Record set START

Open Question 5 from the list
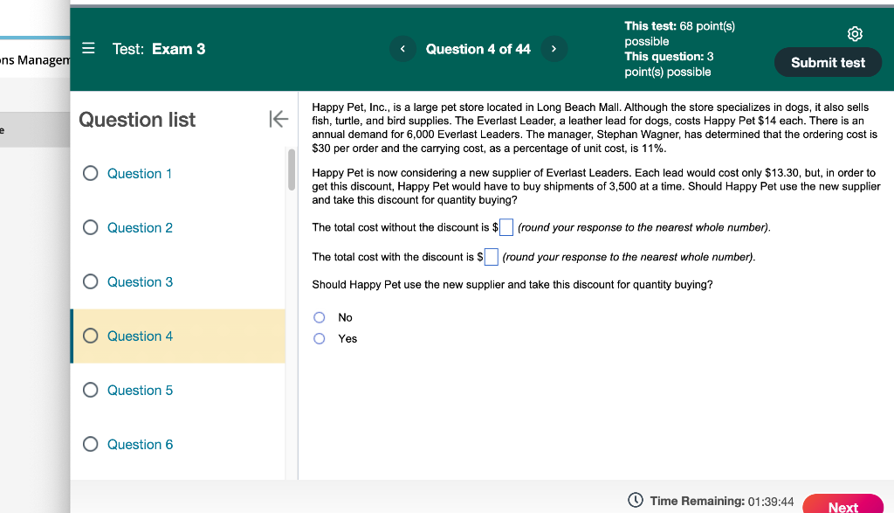 pyautogui.click(x=140, y=390)
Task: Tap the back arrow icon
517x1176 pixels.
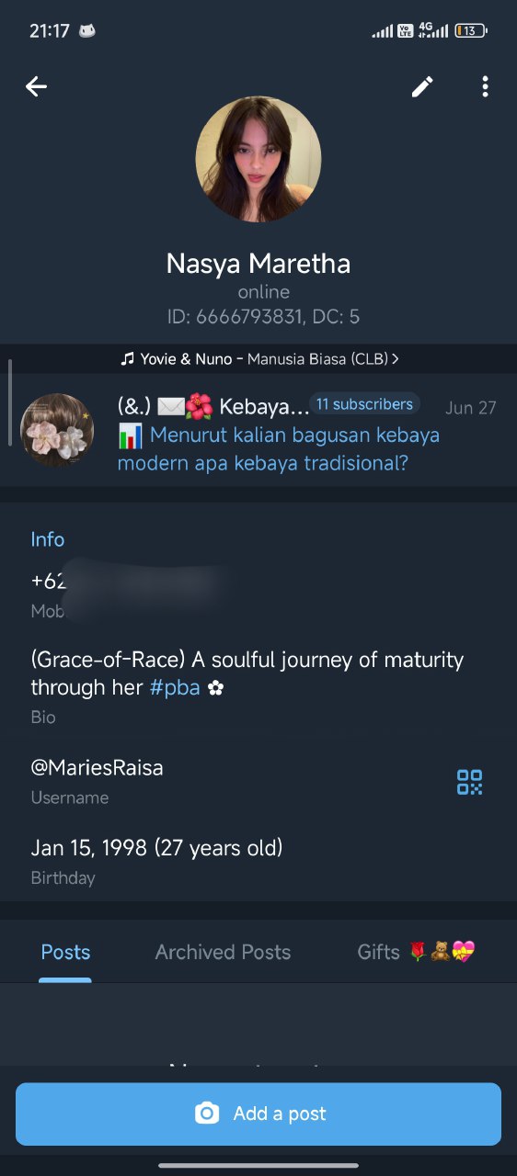Action: (36, 86)
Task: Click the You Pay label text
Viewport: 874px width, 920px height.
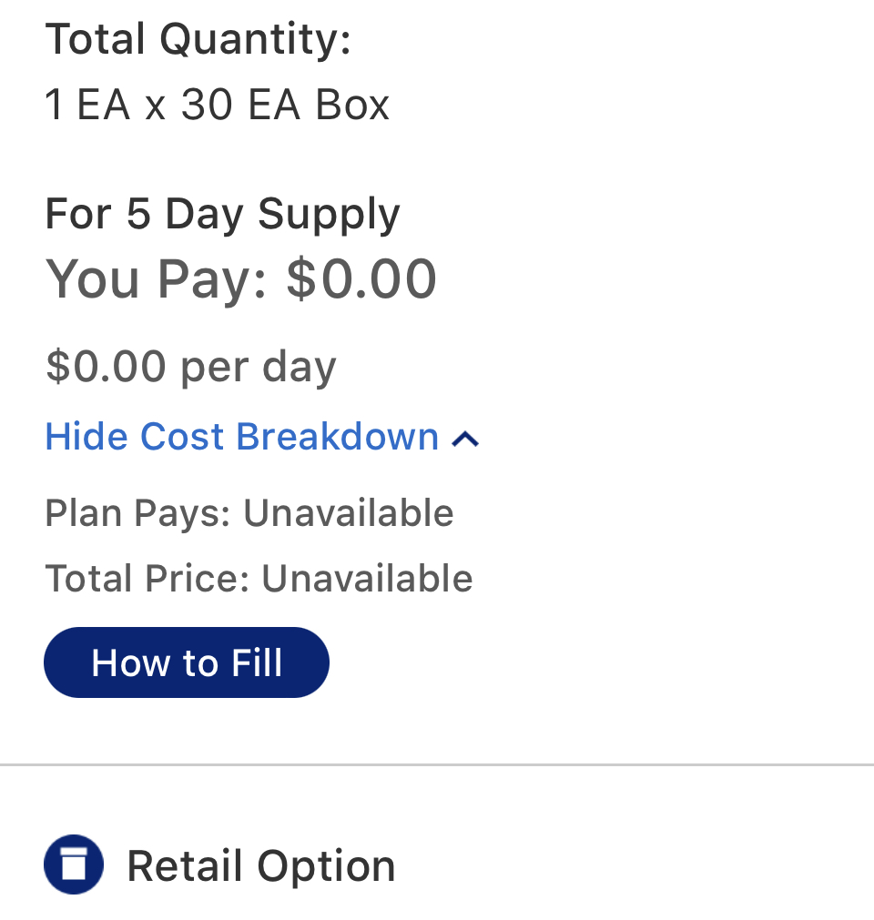Action: 157,280
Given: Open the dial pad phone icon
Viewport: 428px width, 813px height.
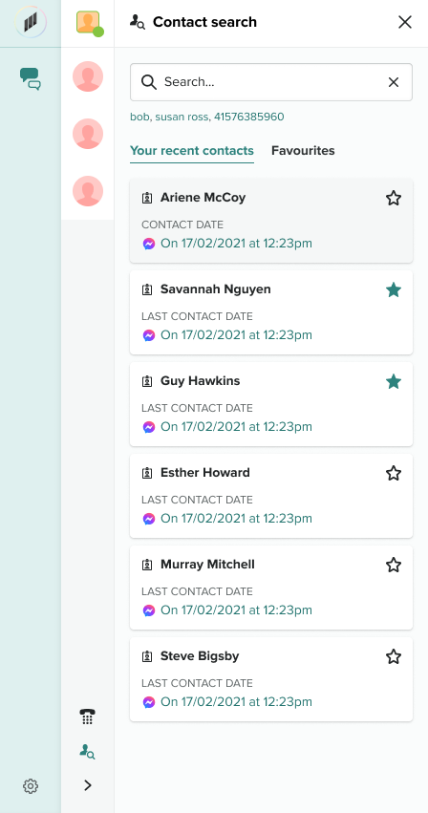Looking at the screenshot, I should 88,717.
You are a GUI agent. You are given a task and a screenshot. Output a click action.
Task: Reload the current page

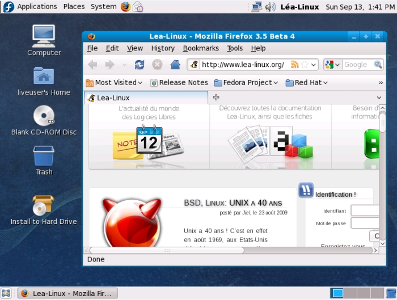click(140, 65)
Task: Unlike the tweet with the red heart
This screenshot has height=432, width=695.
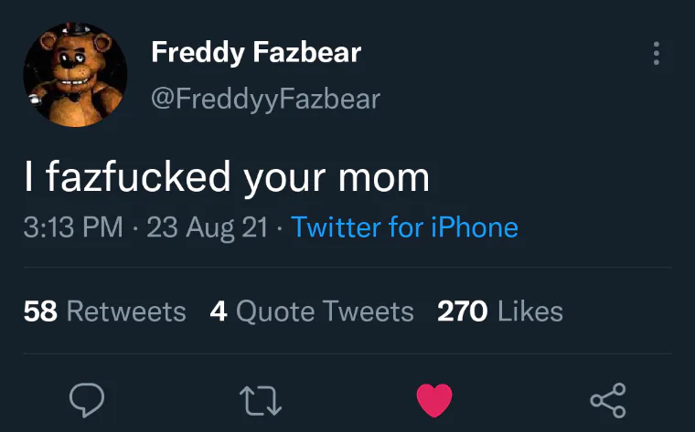Action: pos(434,400)
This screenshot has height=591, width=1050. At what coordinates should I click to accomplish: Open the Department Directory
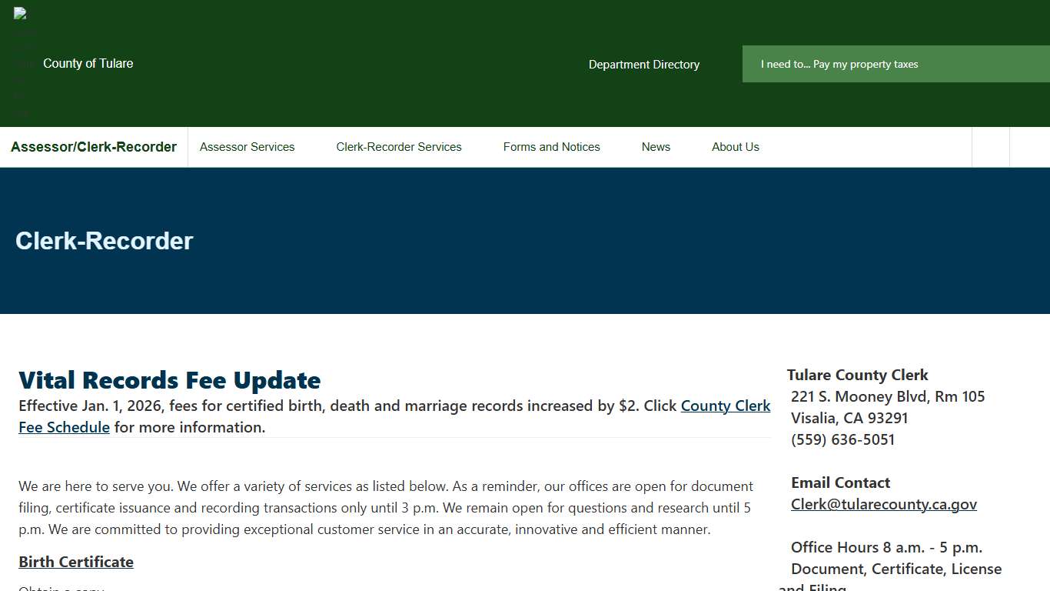643,65
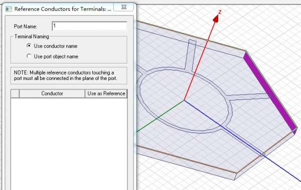This screenshot has height=190, width=301.
Task: Select the Use port object name option
Action: click(52, 57)
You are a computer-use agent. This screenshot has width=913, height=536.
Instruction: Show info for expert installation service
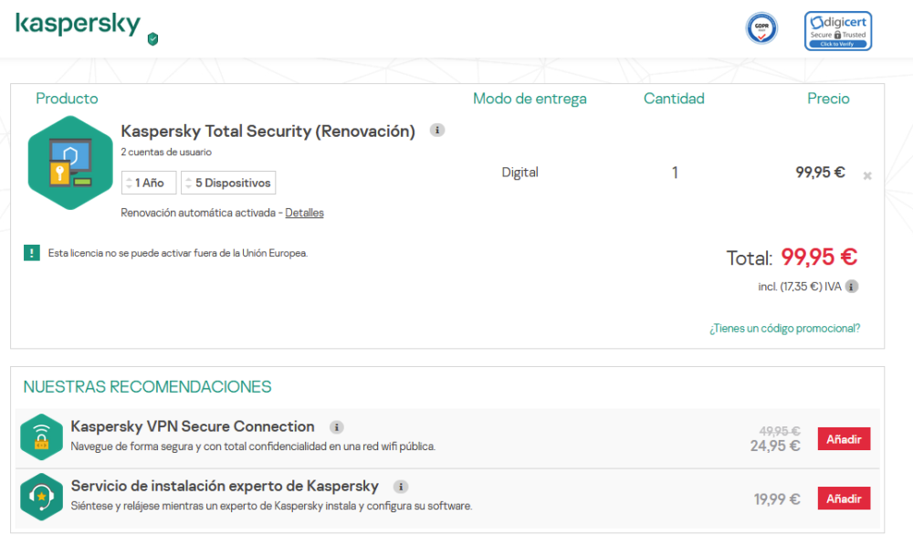coord(400,487)
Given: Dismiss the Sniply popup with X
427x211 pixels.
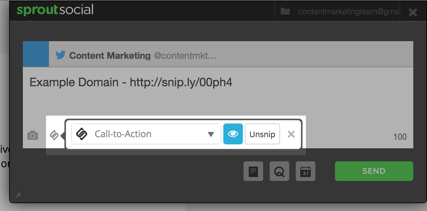Looking at the screenshot, I should click(x=291, y=134).

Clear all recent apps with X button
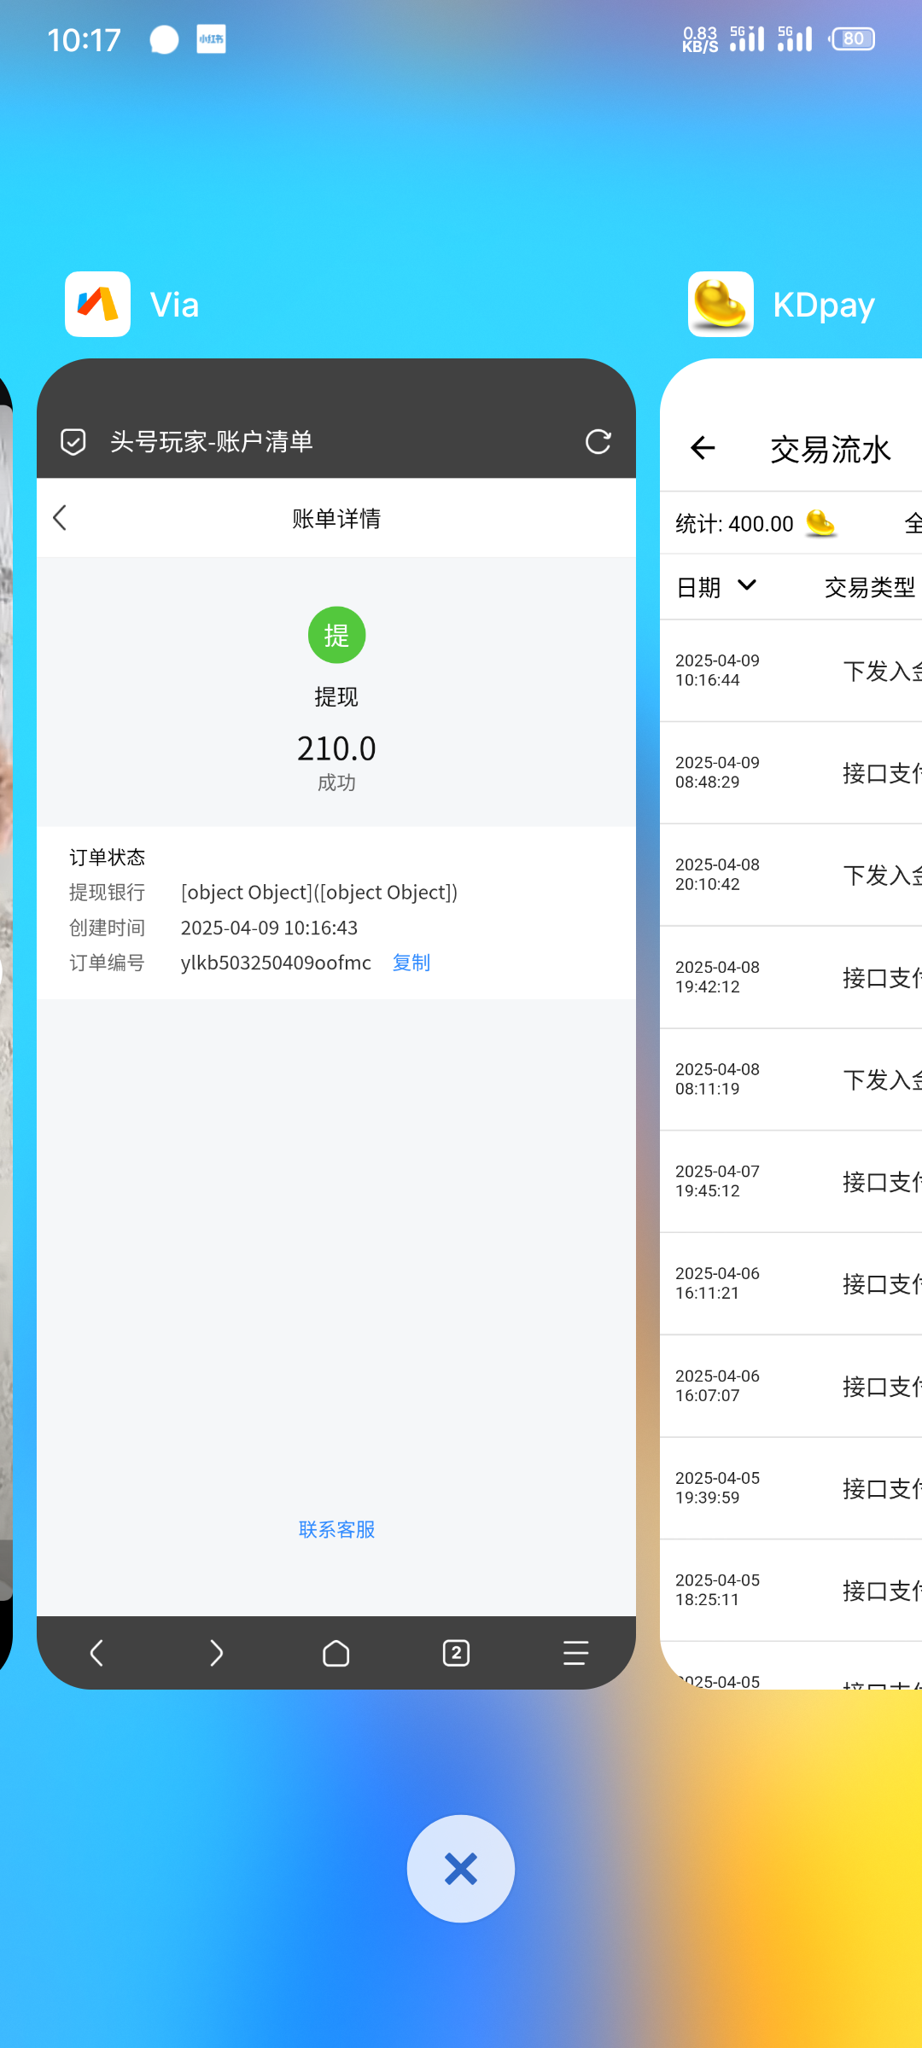click(x=461, y=1869)

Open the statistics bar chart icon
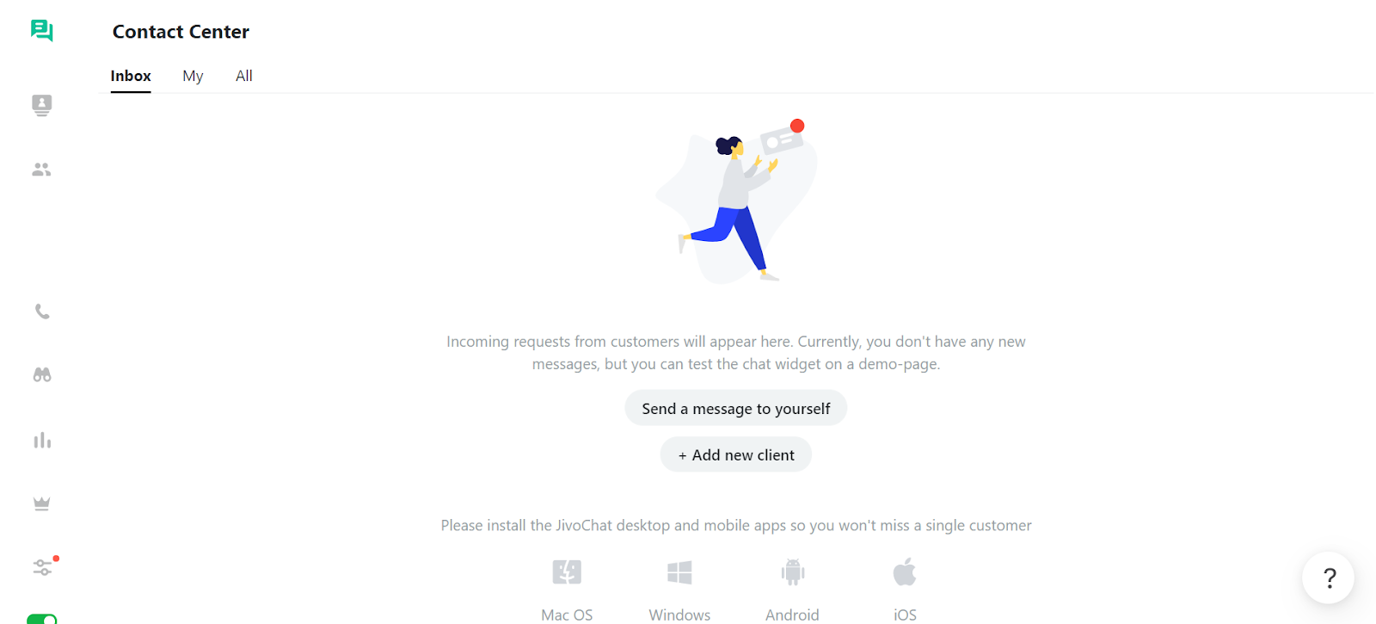[x=41, y=440]
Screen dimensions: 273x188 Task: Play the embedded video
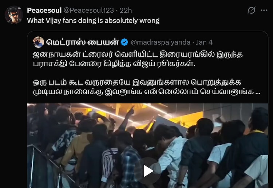click(x=147, y=171)
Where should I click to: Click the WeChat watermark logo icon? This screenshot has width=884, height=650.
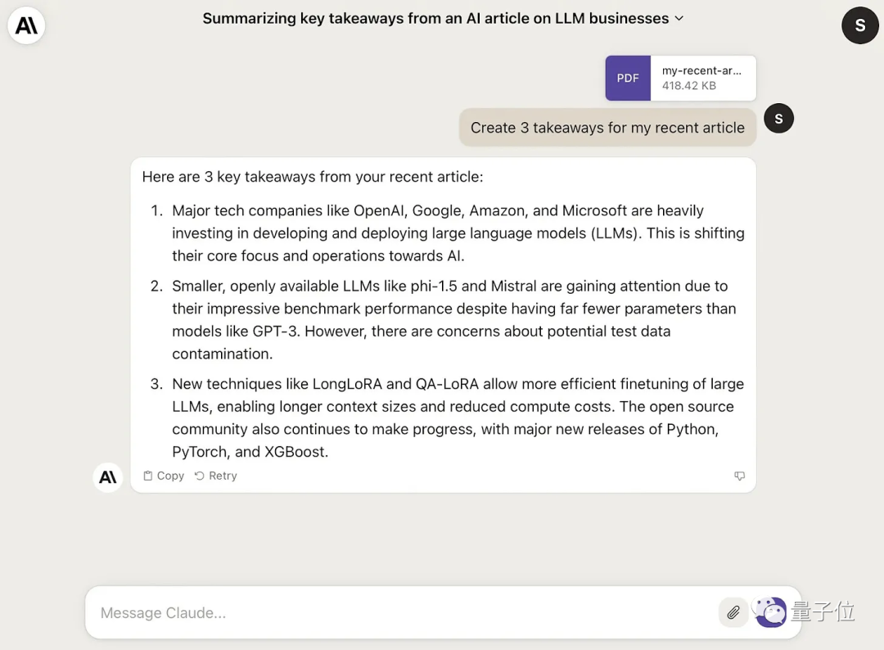point(769,611)
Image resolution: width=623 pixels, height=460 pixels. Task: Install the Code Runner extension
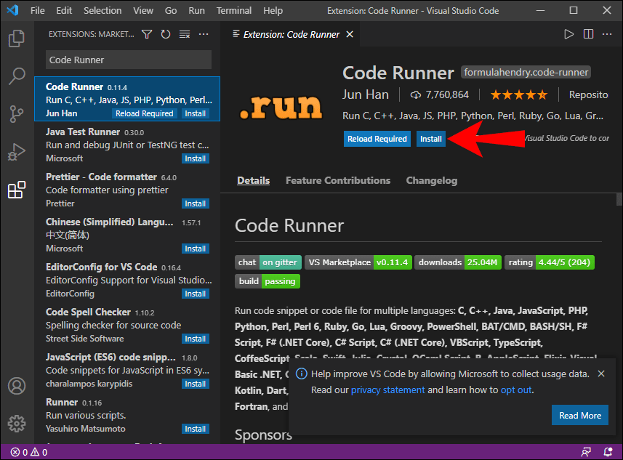point(430,138)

Record set END

- [Task to carry out]
Each line above should be set down exactly as written, with pictures excluded.

- [Response area]
Open Question 5 from the list
 pyautogui.click(x=140, y=390)
Task: Tap the back arrow icon
517x1176 pixels.
Action: (36, 86)
Task: Click the You Pay label text
Viewport: 874px width, 920px height.
Action: 157,280
Given: Open the dial pad phone icon
Viewport: 428px width, 813px height.
Looking at the screenshot, I should 88,717.
You are a GUI agent. You are given a task and a screenshot. Output a click action.
Task: Reload the current page

click(140, 65)
Task: Unlike the tweet with the red heart
This screenshot has height=432, width=695.
Action: pos(434,400)
This screenshot has height=591, width=1050. At what coordinates should I click to accomplish: Open the Department Directory
643,65
This screenshot has height=190, width=301.
Task: Select the Use port object name option
Action: click(52, 57)
You are a computer-use agent. This screenshot has width=913, height=536.
Instruction: Show info for expert installation service
coord(400,487)
Given: Dismiss the Sniply popup with X
427x211 pixels.
Looking at the screenshot, I should click(x=291, y=134).

Clear all recent apps with X button
click(x=461, y=1869)

Open the statistics bar chart icon
[x=41, y=440]
Screen dimensions: 273x188 Task: Play the embedded video
click(x=147, y=171)
Where should I click to: Click the WeChat watermark logo icon? This screenshot has width=884, height=650.
point(769,611)
Image resolution: width=623 pixels, height=460 pixels. Task: Install the Code Runner extension
point(430,138)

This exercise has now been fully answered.